Palindrome detection appears in DNA-sequence analysis (palindromic motifs are biologically meaningful: restriction sites, hairpins), text-search systems, and as a non-trivial benchmark for compiler optimization. The is_pal precompute is also useful in interview problems that don’t strictly need DP (just O(N²) precomputation).

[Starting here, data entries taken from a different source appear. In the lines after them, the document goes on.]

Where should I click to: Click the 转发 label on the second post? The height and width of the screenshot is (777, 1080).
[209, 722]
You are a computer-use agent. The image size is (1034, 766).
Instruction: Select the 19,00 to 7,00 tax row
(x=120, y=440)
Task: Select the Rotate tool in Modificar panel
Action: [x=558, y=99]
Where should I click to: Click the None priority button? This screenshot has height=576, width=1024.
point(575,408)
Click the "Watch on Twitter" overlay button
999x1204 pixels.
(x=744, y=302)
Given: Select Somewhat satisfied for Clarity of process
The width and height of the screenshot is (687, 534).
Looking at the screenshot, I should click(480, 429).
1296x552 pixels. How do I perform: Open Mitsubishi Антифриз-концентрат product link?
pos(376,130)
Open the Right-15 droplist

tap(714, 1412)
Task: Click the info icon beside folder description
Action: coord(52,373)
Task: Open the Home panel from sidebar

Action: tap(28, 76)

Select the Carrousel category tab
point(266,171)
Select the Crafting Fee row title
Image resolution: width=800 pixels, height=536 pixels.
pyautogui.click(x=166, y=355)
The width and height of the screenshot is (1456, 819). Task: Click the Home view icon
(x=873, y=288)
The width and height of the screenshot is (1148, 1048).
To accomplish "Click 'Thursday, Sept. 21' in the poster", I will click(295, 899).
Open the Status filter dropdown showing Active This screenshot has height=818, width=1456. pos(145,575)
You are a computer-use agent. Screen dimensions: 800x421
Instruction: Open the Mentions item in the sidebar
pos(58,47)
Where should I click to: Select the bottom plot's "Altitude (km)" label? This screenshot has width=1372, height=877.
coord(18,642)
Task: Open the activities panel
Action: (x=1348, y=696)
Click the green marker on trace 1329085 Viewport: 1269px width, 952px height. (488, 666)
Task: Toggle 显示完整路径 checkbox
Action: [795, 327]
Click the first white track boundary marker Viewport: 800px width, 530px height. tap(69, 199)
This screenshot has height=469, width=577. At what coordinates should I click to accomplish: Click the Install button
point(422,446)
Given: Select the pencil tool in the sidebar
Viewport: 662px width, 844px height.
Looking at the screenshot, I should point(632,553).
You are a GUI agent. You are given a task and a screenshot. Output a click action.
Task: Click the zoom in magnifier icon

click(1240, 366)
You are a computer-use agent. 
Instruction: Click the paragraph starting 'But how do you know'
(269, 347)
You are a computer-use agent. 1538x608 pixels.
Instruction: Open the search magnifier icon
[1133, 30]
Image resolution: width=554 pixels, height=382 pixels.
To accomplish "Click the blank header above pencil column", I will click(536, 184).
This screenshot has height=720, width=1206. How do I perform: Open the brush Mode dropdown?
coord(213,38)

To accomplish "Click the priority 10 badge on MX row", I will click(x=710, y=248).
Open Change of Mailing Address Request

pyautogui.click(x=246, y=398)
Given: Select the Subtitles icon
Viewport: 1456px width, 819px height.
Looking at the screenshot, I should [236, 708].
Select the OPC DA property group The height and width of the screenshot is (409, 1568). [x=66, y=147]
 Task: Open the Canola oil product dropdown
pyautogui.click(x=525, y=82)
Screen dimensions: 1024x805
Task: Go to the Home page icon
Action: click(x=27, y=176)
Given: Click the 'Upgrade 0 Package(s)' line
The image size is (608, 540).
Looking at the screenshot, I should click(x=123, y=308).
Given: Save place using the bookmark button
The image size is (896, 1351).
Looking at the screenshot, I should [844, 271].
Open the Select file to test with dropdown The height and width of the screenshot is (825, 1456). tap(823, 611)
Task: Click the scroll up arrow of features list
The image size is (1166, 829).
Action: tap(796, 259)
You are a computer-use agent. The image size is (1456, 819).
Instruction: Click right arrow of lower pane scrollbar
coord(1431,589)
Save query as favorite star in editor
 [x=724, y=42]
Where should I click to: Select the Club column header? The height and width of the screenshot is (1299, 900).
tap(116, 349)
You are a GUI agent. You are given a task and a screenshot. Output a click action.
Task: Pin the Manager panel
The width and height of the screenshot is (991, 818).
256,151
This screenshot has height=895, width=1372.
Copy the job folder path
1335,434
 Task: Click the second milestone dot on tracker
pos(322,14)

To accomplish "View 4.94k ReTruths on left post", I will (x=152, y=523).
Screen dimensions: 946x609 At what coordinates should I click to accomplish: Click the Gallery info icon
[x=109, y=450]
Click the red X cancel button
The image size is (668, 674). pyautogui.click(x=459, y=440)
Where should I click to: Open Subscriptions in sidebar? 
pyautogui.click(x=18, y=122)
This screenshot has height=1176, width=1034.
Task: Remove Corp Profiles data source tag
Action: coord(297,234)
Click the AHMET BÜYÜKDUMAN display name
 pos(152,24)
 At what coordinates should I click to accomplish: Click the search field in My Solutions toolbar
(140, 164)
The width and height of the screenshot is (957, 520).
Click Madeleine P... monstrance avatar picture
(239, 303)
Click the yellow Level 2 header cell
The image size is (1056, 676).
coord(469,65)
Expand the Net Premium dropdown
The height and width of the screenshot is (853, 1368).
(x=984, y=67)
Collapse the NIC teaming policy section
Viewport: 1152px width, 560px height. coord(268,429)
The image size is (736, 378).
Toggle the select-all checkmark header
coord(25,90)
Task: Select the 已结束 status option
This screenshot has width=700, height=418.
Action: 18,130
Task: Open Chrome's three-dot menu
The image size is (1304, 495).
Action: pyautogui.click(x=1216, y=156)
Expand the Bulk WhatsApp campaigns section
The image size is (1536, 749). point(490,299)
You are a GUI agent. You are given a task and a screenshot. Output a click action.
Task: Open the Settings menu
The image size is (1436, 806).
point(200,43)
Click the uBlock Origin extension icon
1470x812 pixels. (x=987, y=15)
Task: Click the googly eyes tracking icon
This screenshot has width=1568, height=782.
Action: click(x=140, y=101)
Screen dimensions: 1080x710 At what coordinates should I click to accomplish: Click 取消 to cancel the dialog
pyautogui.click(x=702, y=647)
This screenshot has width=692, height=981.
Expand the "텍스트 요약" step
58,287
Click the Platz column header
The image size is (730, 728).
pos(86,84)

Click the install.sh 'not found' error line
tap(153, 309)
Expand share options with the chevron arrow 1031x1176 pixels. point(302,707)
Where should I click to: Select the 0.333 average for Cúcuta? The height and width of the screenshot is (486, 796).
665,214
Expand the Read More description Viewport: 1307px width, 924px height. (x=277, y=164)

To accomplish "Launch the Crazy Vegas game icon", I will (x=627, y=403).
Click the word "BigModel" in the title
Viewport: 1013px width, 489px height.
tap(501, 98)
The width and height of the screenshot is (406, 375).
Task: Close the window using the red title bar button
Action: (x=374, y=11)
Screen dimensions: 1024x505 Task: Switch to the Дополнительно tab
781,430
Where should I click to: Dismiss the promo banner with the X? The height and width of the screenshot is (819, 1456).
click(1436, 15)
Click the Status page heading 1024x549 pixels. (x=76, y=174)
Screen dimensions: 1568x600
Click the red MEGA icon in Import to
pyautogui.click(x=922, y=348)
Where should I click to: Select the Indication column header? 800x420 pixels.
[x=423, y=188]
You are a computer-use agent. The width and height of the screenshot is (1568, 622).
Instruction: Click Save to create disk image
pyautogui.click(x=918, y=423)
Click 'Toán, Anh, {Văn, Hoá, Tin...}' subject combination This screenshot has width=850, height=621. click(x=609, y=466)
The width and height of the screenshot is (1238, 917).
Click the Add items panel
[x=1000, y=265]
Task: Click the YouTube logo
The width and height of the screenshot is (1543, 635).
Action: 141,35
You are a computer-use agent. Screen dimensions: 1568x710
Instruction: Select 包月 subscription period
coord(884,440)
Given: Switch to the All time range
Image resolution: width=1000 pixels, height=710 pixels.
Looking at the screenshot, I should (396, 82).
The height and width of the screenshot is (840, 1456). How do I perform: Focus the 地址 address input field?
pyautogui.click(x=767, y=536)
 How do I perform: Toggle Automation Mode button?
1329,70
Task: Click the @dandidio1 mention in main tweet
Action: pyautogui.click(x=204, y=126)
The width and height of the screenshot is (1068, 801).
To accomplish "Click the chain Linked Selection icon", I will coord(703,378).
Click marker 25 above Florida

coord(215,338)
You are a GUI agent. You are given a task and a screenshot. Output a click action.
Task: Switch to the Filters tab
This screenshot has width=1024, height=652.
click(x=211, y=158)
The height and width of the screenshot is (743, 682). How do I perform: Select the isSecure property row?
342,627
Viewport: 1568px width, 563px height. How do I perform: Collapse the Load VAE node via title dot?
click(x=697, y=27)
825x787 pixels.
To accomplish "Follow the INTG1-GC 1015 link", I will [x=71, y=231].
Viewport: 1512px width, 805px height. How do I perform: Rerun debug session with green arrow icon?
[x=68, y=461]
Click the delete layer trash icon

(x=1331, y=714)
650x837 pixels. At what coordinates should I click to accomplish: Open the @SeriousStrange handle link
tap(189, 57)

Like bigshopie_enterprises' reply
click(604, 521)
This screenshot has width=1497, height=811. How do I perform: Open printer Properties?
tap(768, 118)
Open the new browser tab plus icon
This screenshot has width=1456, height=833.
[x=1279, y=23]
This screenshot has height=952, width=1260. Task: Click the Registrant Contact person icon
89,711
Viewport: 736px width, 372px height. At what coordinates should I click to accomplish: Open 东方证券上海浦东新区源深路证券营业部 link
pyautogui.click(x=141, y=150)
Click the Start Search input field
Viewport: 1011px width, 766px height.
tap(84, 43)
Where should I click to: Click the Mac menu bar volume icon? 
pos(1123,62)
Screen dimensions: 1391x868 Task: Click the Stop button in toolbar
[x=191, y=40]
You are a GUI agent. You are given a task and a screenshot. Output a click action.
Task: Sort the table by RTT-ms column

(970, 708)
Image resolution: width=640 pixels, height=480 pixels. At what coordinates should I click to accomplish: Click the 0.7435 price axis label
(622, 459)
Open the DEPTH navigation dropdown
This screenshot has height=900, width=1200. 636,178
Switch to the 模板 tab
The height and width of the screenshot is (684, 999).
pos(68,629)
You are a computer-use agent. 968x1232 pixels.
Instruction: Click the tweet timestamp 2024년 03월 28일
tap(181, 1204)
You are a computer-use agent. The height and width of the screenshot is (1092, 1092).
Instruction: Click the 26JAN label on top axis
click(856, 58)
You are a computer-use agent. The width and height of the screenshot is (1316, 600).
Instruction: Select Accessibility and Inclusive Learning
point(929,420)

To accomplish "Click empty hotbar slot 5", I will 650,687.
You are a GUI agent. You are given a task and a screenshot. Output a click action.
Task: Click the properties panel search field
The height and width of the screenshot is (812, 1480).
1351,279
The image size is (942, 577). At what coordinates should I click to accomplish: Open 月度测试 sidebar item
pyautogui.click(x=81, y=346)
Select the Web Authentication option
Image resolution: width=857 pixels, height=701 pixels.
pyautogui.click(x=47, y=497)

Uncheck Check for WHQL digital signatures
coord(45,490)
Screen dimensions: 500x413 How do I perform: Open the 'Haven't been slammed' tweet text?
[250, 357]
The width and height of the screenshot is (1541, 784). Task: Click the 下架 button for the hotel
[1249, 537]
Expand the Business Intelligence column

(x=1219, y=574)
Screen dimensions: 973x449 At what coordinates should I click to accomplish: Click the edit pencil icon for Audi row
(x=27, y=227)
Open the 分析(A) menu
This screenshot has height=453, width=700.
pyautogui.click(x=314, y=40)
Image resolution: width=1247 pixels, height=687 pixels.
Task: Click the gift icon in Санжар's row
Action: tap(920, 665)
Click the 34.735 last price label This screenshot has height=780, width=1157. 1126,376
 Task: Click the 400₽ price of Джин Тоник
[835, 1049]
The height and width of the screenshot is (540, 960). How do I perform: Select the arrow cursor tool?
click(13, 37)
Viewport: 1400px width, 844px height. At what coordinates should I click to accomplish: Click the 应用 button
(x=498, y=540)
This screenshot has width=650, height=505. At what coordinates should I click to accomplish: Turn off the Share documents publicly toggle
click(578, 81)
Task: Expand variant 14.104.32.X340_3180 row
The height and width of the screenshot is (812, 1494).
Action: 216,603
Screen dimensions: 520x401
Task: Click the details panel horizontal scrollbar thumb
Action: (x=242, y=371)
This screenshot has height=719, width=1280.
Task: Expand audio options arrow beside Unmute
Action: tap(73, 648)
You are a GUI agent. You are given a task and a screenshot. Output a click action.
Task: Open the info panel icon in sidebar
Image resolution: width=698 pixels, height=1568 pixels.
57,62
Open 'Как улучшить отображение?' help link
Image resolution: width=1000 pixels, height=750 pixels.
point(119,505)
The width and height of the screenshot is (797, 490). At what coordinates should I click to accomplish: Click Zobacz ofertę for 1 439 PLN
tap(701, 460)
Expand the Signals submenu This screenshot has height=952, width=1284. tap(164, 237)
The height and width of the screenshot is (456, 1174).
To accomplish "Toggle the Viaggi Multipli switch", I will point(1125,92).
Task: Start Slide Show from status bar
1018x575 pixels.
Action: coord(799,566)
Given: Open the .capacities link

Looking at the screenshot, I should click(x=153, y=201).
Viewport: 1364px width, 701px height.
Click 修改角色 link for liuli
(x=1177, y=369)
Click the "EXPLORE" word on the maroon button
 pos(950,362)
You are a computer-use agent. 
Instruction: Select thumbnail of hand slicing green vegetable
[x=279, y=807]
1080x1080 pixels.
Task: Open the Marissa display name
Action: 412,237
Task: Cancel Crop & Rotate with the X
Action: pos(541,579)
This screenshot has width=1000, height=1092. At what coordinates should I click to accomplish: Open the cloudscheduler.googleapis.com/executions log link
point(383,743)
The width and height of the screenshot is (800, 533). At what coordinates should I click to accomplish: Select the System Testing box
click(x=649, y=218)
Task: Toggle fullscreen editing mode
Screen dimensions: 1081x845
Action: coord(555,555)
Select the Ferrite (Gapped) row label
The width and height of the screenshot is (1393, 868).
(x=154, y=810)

Language/Runtime Follow-ups

  • Python: 2D arrays via list comprehensions; lru_cache for memoization.
  • Java: boolean[][] isPal = new boolean[n][n]; defaults to false. int[][] dp = new int[n][n];.
  • Go: pre-allocate slice-of-slices; can fuse is_pal and cuts computation in a single function.
  • C++: vector<vector<bool>> is_pal(n, vector<bool>(n, false));.
  • JS/TS: as Python; watch for shared-reference trap.

Common Bugs

  1. Iterating i, j in row-major for LPS — fails because dp[i][j] depends on dp[i+1][j-1], which hasn’t been computed yet. Must iterate by length.
  2. Forgetting dp[i][i] = 1 — base case for single-char palindromes.
  3. Edge case length == 2dp[i+1][j-1] is dp[i+1][i], an invalid range. Special-case to 0 or just use 2.
  4. LC 132: forgetting the is_pal[0][i] short-circuit — gives wrong answer for already-palindromic input.
  5. LC 132: cuts initialization — initialize to i (worst case: cut after every character of s[0..i]).
  6. Confusing subsequence and substring — LC 516 wants subsequence; many candidates accidentally solve substring (which is LC 5, harder).

Debugging Strategy

For LC 516 "bbbab": trace the table by length. Length 1: diagonal all 1. Length 2: dp[0][1]=2 (bb), dp[1][2]=2, dp[2][3]=1, dp[3][4]=1. Length 3: dp[0][2]=3 (bbb). Length 4: dp[0][3]=3, dp[1][4]=3. Length 5: dp[0][4]=4 (bbbb). For LC 132 "aab": is_pal = [[T,T,F],[F,T,F],[F,F,T]]; cuts = [0, 0, 1].

Mastery Criteria

  • Recognized “longest palindromic subsequence” as interval DP within 60 seconds.
  • Articulated the length-ascending iteration order in <30 seconds.
  • Wrote LC 516 brute recursion in <2 minutes.
  • Wrote LC 516 tabulated in <5 minutes.
  • Wrote is_pal precompute correctly in <4 minutes.
  • Wrote LC 132 cuts DP using is_pal in <5 minutes.
  • Stated O(N²) time and space.
  • Solved LC 516 unaided in <12 minutes (full progression).
  • Solved LC 132 unaided in <15 minutes.
  • Solved LC 5 (longest palindromic substring) in <8 minutes via is_pal.